Il Petersberg Climate Dialogue, che si è aperto ieri, 21 aprile 2026, a Berlino, riunendo oltre quaranta Paesi tra cui Stati Uniti, Cina, le principali economie europee, India e Brasile, Sudafrica e Indonesia, Paesi del Golfo e Paesi africani, non è un semplice tavolo tecnico, è uno spazio di allineamento dove si costruiscono equilibri, si anticipano traiettorie e si negoziano margini di influenza, un formato selettivo e politico ma non universale come una COP.
La transizione energetica accelera e le rinnovabili guadagnano terreno, ma la realtà che emerge è più complessa e meno lineare di quanto la narrazione dominante suggerisca.
Il clima viene utilizzato anche come strumento, come cornice entro cui ridefinire gerarchie e interessi, mentre sotto la superficie continua una competizione serrata per il controllo delle risorse e delle infrastrutture energetiche, a partire dalle terre rare, indispensabili per tecnologie, batterie e sistemi energetici avanzati.
Non possiamo non vedere apparenti contraddizioni ma che in realtà non lo sono. Il Kazakistan, ad esempio, sta portando avanti la costruzione di nuove centrali a carbone e, parallelamente, di una centrale nucleare.
A prima vista sembra un paradosso, quasi una deviazione rispetto alla direzione globale. In realtà è una scelta perfettamente coerente con la fase storica che stiamo attraversando.
In un sistema internazionale che si sta riorganizzando attorno alle rotte energetiche e ai flussi petroliferi, l’energia non è più una variabile tra le altre, è il centro di tutto.
Garantire sicurezza energetica, diversificare le fonti, mantenere autonomia decisionale sono obiettivi che spesso prevalgono sulle coerenze ideologiche o sulle agende climatiche dichiarate.
Queste dinamiche possono apparire sconcertanti solo se osservate con categorie superate. In realtà raccontano una trasformazione profonda, la transizione non è lineare né uniforme, ma frammentata, competitiva, guidata da interessi nazionali e da logiche di potenza.
Il clima diventa così uno dei campi in cui si gioca questa competizione, non necessariamente in contrapposizione all’energia tradizionale, ma sempre più intrecciato ad essa, tra energia, tecnologia e controllo delle filiere strategiche.

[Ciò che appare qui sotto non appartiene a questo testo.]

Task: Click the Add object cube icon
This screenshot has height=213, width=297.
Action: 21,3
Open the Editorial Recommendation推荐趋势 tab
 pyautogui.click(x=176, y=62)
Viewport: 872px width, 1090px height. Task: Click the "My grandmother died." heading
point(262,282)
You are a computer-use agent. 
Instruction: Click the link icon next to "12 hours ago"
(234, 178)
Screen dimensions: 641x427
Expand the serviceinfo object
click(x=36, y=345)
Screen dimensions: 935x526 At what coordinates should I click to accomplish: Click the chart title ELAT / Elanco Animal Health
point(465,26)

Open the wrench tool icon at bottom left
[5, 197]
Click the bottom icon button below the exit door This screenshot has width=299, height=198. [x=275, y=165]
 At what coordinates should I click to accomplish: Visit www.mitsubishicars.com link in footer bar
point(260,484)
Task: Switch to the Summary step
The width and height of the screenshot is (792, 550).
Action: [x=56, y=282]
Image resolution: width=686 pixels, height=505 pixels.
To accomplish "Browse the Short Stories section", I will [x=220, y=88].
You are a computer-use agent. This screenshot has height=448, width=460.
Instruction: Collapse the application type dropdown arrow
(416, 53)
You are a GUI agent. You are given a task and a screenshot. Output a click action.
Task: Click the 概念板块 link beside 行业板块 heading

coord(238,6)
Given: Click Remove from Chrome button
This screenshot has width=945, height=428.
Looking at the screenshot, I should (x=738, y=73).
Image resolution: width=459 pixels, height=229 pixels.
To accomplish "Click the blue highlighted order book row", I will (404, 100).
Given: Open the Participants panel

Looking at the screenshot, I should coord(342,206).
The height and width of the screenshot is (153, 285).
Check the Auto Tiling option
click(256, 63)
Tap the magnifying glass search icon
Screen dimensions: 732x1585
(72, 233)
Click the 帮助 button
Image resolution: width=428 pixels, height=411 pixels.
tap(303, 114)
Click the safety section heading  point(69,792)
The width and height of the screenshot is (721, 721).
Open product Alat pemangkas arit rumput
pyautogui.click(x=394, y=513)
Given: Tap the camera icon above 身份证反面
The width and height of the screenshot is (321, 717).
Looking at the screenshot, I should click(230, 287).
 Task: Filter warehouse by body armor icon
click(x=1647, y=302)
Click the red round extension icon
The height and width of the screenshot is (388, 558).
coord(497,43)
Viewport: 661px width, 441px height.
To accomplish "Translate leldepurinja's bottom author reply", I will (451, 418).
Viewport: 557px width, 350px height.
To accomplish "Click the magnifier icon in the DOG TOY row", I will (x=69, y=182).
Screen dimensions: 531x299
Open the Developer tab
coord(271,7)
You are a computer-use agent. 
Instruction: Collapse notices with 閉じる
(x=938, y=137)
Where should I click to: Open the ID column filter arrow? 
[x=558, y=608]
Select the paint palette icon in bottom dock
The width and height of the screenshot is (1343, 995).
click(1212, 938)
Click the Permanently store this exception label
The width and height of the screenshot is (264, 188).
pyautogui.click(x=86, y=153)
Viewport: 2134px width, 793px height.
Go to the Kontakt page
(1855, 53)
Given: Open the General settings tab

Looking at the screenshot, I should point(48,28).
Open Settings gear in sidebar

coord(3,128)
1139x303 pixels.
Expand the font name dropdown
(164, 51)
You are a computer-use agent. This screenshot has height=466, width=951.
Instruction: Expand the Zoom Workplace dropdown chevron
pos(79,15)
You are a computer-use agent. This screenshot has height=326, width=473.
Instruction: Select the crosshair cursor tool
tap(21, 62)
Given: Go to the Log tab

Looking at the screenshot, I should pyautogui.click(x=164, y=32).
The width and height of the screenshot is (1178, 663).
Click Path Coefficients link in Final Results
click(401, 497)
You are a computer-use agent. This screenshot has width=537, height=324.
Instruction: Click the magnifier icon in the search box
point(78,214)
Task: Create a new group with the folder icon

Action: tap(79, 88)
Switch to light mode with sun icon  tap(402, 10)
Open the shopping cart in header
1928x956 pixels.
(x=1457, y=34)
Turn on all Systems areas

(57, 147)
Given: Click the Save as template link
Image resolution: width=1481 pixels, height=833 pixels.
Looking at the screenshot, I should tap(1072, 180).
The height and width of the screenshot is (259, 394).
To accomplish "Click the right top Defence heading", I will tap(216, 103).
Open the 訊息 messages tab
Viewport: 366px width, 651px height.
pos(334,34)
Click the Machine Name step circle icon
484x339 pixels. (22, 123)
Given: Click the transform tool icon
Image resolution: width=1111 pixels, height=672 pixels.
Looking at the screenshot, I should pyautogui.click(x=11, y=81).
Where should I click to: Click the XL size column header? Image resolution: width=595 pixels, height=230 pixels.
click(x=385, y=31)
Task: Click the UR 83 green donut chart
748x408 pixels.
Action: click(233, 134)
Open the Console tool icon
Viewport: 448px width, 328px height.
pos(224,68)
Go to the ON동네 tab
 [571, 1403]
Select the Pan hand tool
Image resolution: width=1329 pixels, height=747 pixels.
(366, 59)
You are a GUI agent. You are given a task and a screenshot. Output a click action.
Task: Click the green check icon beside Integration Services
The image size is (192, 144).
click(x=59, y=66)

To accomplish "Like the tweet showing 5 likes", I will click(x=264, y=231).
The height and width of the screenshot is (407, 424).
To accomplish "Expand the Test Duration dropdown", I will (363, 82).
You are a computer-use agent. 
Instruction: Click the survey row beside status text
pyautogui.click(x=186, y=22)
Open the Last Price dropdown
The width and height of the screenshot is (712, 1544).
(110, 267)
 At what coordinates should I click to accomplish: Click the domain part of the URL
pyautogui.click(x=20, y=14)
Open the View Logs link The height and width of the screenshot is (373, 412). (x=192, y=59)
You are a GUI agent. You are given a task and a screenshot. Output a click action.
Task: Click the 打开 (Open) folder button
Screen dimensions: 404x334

Nel clima si ridefiniscono i rapporti di forza, e non tra chi è “green” e chi non lo è, ma tra chi riesce a governare la complessità delle interdipendenze e chi, invece, la subisce. Il potere non sta nella coerenza delle scelte, ma nella capacità di tenere insieme contraddizioni solo apparenti e trasformarle in vantaggio strategico.